Description

Distmap (Pandey & Schlötterer 2013) is a wrapper around different mappers for distributed computation using Hadoop. The input for this tool is a modified FASTQ format which is writen in HDFS to save space and to distribute easily pair-end reads. It is a tab-delimited format with the following fields:

  1. Read name with ‘@’ symbol included.
  2. Read sequence.
  3. Read quality.
  4. Second read sequence (if pair-end).
  5. Second read quality (if pair-end).

Limitations and ReadTools solution

There are several limitations in the current implementation (24/04/2017) of this software:

  • Distmap is only able to upload FASTQ files, and only split files for pair-end data. ReadTools provides a framework to upload any kind of format, which it is used to allow SAM/BAM/CRAM files upload.
  • Distmap loses barcode information from SAM/BAM/CRAM files. As any other FASTQ-based file format, the information in the SAM tags is removed if it is not contained in the read name.
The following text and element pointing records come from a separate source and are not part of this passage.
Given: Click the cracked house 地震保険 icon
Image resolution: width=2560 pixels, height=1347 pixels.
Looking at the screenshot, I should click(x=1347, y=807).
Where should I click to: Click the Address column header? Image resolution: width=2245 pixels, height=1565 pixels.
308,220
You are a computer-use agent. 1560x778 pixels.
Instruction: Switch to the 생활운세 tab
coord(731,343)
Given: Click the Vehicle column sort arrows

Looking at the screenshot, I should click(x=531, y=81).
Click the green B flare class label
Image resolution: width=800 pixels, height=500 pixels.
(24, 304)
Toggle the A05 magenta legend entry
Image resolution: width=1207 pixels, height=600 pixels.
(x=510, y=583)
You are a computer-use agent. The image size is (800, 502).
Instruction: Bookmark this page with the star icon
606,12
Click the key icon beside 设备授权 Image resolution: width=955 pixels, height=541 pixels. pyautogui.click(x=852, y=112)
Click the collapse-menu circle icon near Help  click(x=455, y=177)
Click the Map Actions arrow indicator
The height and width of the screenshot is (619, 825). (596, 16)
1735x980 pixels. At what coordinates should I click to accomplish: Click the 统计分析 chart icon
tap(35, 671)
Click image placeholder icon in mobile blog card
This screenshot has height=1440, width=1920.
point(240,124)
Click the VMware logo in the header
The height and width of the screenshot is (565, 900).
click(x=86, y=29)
ReadTools discourages the storage of information in the read name and proposes an standard SAM format for barcode information, and thus any kind of compatible read sources is handled accordingly when converting to the FASTQ-like Distmap format.
  • Distmap converts and writes the input into the local filesystem, and then the file is transferred to HDFS. This two-step behavior slows down the processing by parsing two files and uses twice the amount of disk space (in the local filesystem and HDFS). ReadTools changes this into a one-step processing, by reading the local file and convert it internally allowing to write down the output directly into HDFS.
  • Distmap downloads the part-files from the Map-Reduce tasks into the local filesystem and uses Picard Tools to merge/sort them into batches. As before, this two-step behavior slows down the process, and in this case the amount of disk space is huge (part files, batches, final output) and repetitive. ReadTools changes this into a “one-step” processing by reading the files from HDFS in batches (download) and sorting them on the fly, and then combining this pre-sorted batches into the final output.

In ReadTools, the following tools are related with the Distmap software:

  • ReadsToDistmap: converts any kind of read source into the Distmap format. The tool could output directly into HDFS to avoid local disk overhead.
  • DownloadDistmapResult: download, sort and merge the alignments generated by DistMap.